A line below contains "Open the Device type dropdown", and a later one contains "The image size is (565, 326).". Repeat both, with every line between them, exactly.

== SOURCE RECORDS

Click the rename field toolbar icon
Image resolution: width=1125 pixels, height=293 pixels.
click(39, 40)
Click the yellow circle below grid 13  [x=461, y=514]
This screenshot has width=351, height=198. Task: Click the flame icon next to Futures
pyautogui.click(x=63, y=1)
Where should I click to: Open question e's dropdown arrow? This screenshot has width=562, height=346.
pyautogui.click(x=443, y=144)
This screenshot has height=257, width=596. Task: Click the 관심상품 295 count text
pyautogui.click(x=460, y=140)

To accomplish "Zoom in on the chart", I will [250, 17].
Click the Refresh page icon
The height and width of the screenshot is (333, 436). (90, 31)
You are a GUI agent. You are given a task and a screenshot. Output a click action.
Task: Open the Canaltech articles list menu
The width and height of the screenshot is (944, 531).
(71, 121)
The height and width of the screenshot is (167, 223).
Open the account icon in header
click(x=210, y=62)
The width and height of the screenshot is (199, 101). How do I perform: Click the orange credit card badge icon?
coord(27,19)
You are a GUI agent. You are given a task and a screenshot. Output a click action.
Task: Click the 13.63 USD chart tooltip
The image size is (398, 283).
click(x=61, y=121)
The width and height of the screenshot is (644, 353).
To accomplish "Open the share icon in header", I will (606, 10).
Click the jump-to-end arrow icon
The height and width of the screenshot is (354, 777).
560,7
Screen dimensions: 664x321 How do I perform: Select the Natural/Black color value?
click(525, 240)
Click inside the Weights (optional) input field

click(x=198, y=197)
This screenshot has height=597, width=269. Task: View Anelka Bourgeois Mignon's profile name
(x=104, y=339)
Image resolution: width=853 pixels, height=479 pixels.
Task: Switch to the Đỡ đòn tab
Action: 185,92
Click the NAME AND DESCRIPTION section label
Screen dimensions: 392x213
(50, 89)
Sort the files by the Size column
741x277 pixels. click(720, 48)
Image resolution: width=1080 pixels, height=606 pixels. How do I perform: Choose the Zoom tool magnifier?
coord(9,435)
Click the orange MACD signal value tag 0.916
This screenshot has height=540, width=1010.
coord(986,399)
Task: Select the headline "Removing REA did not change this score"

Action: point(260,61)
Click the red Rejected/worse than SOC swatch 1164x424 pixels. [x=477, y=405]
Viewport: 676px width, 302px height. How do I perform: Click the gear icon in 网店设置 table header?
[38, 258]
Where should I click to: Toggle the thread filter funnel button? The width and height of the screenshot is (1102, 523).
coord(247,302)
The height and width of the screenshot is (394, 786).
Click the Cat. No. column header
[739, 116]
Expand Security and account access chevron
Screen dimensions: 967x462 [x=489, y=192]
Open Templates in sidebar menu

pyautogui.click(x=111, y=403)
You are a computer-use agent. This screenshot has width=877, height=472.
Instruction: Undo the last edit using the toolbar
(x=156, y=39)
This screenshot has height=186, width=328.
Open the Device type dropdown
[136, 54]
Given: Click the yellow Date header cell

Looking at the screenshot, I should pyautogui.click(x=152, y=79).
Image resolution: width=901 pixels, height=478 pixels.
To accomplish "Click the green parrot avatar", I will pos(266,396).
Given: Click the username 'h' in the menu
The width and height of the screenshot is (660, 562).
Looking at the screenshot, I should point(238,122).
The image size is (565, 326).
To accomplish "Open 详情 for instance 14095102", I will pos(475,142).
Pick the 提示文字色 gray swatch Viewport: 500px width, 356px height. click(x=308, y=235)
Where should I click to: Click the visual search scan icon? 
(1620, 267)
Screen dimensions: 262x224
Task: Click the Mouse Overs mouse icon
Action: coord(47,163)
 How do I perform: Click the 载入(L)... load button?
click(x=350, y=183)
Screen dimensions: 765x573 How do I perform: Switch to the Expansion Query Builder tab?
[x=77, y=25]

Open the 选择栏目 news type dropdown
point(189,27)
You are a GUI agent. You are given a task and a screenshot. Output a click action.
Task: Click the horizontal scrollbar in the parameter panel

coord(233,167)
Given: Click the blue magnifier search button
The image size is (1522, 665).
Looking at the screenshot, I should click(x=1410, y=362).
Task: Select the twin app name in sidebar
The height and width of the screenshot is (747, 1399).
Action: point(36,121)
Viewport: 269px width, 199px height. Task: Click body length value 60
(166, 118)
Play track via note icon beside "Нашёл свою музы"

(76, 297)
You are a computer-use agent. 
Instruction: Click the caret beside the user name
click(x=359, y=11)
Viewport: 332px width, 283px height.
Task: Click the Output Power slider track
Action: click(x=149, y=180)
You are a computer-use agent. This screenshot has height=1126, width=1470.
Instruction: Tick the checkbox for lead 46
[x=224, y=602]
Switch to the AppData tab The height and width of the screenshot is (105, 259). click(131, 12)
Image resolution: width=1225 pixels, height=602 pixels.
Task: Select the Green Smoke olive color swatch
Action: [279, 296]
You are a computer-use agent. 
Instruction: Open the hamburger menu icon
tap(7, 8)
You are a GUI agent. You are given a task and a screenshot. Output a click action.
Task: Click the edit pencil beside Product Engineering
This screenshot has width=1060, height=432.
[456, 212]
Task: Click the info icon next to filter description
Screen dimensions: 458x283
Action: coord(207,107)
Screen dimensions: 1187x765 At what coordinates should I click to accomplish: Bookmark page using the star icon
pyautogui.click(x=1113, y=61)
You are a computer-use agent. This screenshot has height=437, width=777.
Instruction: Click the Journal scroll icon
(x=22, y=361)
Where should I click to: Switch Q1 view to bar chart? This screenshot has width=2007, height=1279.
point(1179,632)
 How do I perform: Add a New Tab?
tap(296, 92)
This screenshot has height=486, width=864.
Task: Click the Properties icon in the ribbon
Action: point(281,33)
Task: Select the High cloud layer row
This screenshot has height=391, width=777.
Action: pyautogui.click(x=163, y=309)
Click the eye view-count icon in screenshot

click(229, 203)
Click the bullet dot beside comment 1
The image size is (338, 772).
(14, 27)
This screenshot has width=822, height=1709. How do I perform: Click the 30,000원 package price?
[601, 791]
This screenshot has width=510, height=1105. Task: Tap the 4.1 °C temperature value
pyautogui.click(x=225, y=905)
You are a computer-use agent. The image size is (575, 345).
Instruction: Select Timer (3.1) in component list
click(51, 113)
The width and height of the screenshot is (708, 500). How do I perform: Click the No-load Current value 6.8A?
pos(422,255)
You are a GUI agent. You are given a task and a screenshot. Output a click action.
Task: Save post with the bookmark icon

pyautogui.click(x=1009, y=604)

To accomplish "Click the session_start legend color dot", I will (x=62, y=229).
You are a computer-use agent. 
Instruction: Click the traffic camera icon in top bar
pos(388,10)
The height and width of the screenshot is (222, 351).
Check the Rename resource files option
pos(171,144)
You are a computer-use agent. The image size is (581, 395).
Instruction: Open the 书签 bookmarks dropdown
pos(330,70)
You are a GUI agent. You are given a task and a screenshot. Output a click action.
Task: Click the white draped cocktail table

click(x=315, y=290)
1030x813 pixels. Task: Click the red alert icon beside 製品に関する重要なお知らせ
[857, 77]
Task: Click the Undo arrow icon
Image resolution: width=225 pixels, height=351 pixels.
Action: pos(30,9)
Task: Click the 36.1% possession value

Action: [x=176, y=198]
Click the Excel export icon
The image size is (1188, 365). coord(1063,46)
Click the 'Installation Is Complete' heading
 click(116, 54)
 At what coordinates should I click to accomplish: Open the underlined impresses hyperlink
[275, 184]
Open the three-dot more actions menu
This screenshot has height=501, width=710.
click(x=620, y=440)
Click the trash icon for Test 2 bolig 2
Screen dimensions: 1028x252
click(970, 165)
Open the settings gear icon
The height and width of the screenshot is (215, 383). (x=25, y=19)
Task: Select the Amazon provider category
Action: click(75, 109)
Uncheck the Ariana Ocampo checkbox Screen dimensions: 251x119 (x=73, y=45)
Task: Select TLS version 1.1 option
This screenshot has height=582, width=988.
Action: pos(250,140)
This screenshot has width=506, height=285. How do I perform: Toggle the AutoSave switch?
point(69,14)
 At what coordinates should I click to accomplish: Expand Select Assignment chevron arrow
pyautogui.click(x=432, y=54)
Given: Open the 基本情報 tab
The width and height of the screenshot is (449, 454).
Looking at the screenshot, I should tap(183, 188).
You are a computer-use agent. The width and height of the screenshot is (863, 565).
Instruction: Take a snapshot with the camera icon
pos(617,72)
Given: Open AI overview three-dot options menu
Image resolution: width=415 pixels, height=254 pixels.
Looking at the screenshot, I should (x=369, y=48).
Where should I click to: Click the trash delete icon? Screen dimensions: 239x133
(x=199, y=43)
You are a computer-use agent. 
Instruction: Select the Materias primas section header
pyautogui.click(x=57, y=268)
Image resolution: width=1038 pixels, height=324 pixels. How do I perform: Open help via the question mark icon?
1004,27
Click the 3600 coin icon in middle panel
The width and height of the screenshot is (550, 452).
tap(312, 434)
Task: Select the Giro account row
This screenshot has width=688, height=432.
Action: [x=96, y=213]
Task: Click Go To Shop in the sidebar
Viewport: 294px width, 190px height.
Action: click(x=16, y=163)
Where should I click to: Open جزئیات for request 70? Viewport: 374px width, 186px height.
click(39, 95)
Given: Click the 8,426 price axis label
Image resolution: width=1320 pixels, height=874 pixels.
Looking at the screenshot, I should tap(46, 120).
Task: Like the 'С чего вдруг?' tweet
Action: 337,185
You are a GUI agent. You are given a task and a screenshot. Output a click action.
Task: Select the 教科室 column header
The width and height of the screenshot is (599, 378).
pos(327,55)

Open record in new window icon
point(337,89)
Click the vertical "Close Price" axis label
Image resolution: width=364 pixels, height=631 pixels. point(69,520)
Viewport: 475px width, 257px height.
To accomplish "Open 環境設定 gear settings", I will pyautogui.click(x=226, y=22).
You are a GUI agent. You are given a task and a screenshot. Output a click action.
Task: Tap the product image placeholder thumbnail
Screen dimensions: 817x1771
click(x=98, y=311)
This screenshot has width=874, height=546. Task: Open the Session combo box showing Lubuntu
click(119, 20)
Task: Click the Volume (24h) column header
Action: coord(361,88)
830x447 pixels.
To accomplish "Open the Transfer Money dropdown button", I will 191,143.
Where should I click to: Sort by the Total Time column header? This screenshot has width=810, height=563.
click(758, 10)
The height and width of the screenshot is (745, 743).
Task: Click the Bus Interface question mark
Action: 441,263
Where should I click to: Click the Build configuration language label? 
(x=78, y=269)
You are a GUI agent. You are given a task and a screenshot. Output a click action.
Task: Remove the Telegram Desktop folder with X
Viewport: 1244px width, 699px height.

====

- [RESULT OF THE EXERCISE]:
Open the Device type dropdown
[136, 54]
Given: Click the yellow Date header cell

Looking at the screenshot, I should pyautogui.click(x=152, y=79).
Image resolution: width=901 pixels, height=478 pixels.
To accomplish "Click the green parrot avatar", I will pos(266,396).
Given: Click the username 'h' in the menu
The width and height of the screenshot is (660, 562).
Looking at the screenshot, I should point(238,122).
The image size is (565, 326).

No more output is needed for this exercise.